**Work instructions**.
Transcribe word for word everything from the line containing "Image resolution: width=750, height=2576." down to the end of the data below.

Data items:
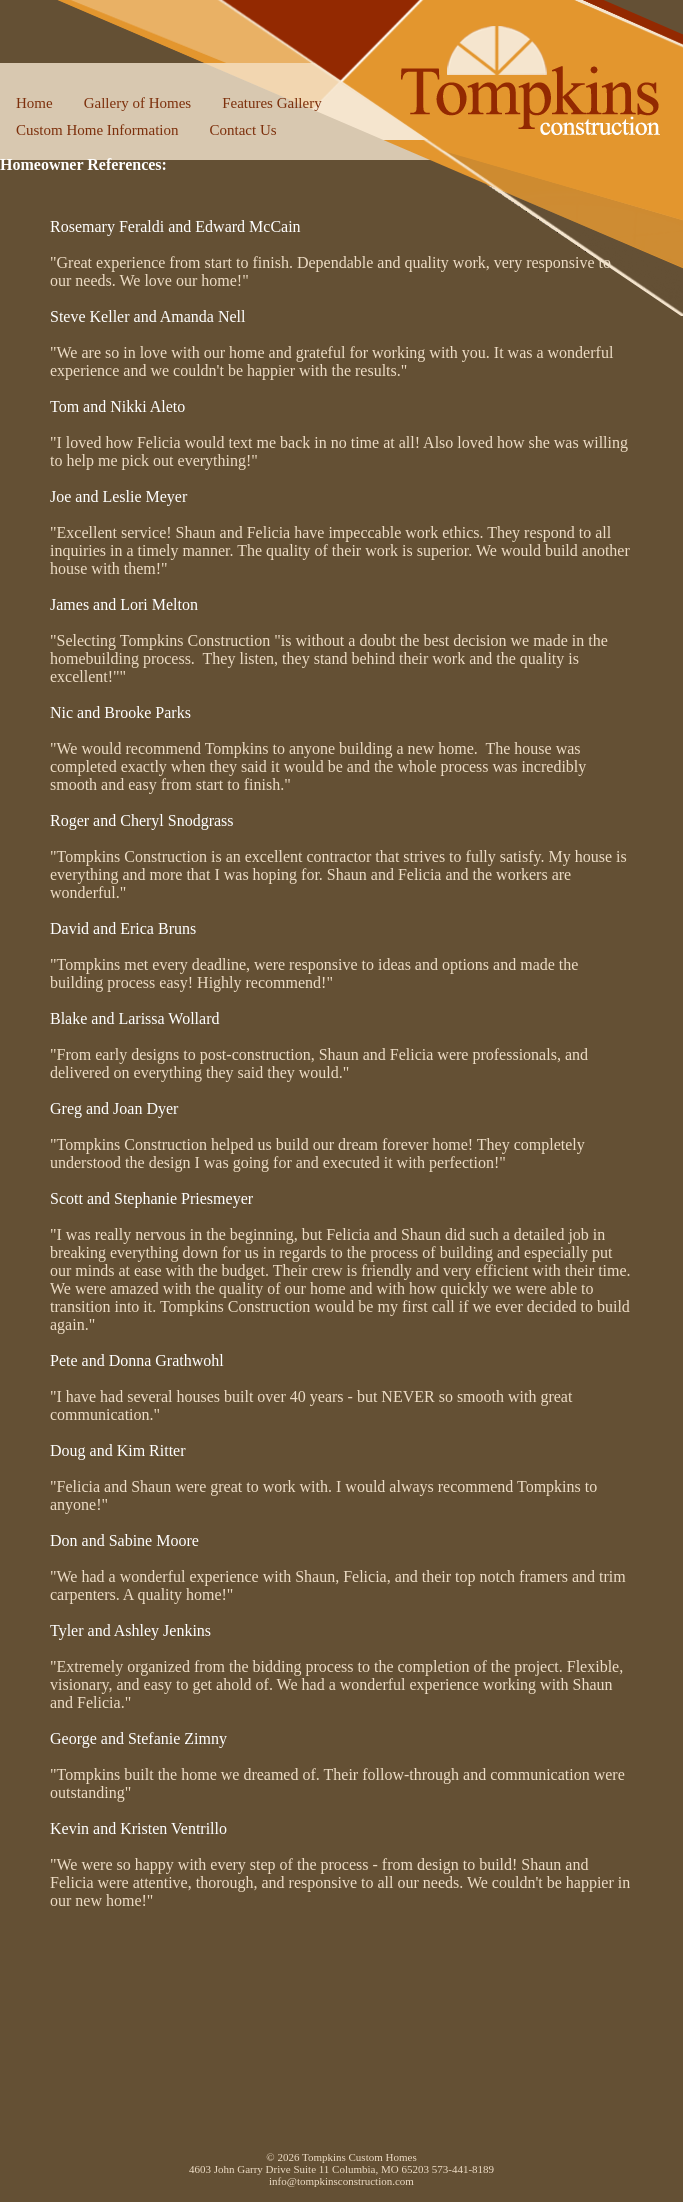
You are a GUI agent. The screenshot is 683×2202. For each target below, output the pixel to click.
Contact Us (242, 130)
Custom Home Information (97, 130)
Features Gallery (272, 103)
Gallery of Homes (137, 103)
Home (34, 103)
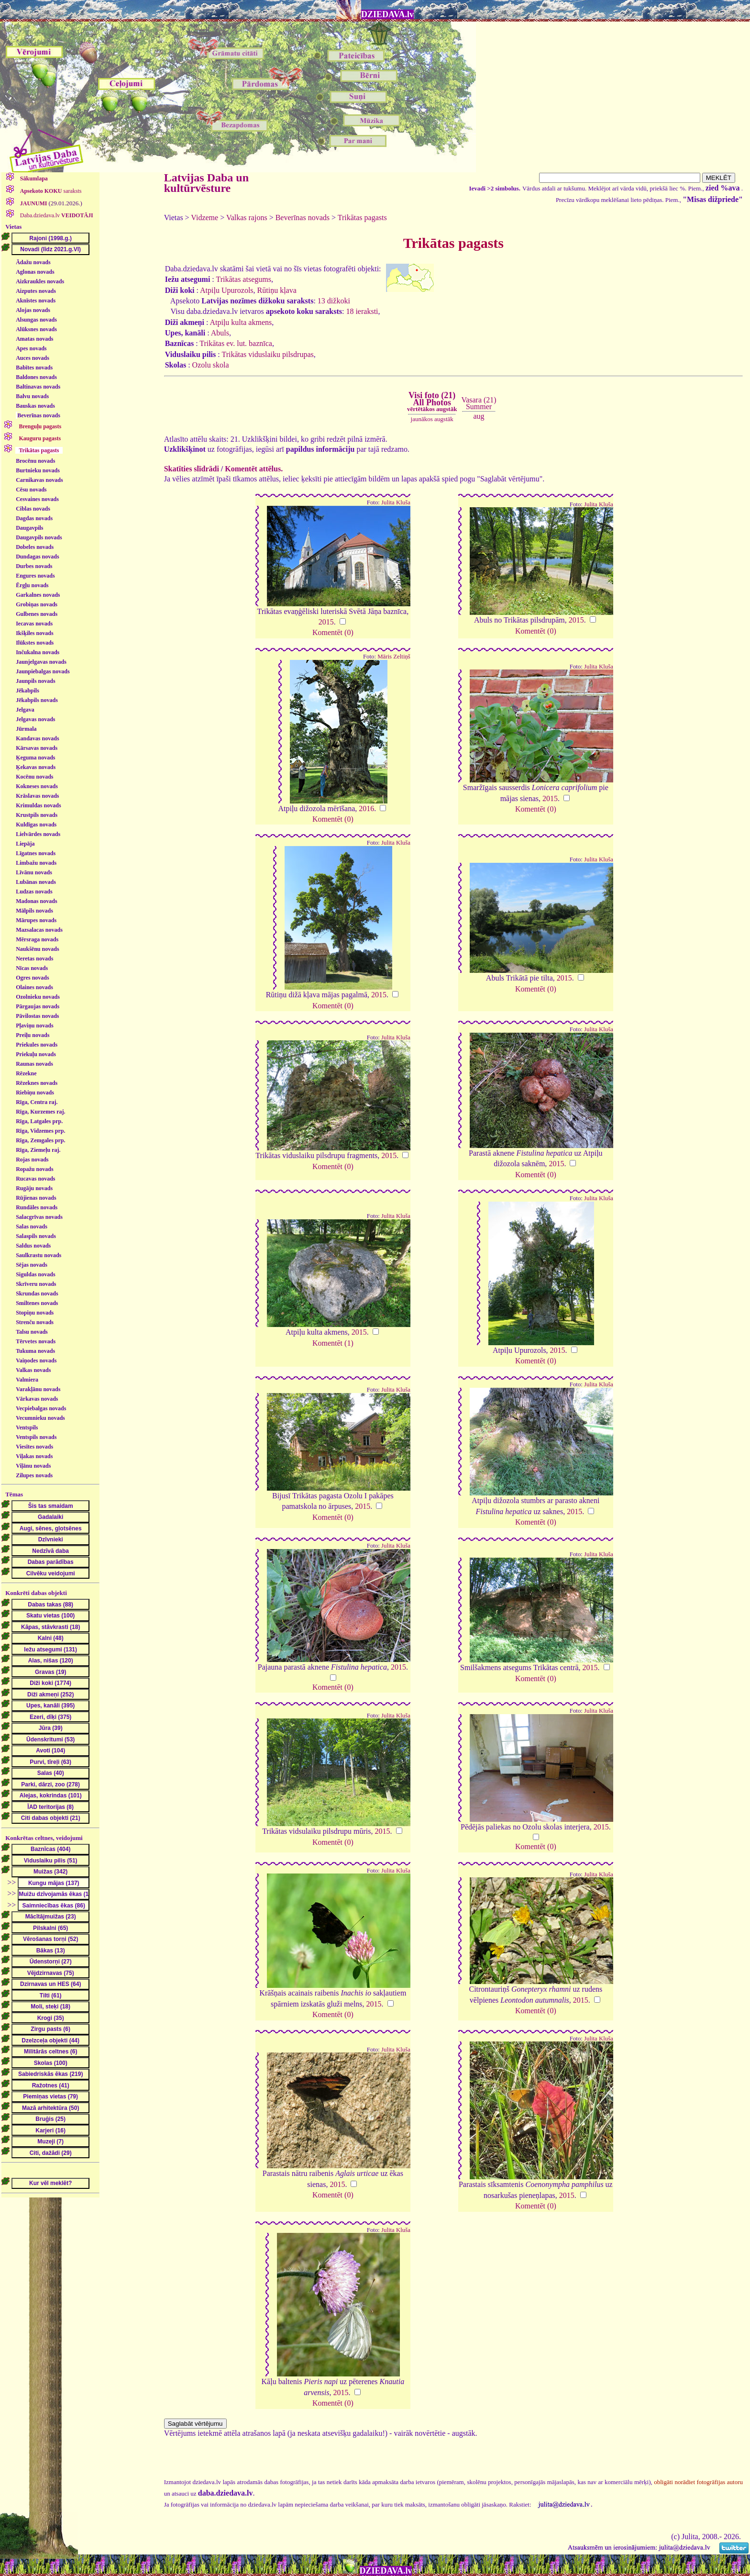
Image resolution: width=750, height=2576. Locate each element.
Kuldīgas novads (36, 824)
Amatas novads (34, 338)
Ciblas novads (33, 508)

**Expected output**.
Image resolution: width=750, height=2576. Locate each element.
Kuldīgas novads (36, 824)
Amatas novads (34, 338)
Ciblas novads (33, 508)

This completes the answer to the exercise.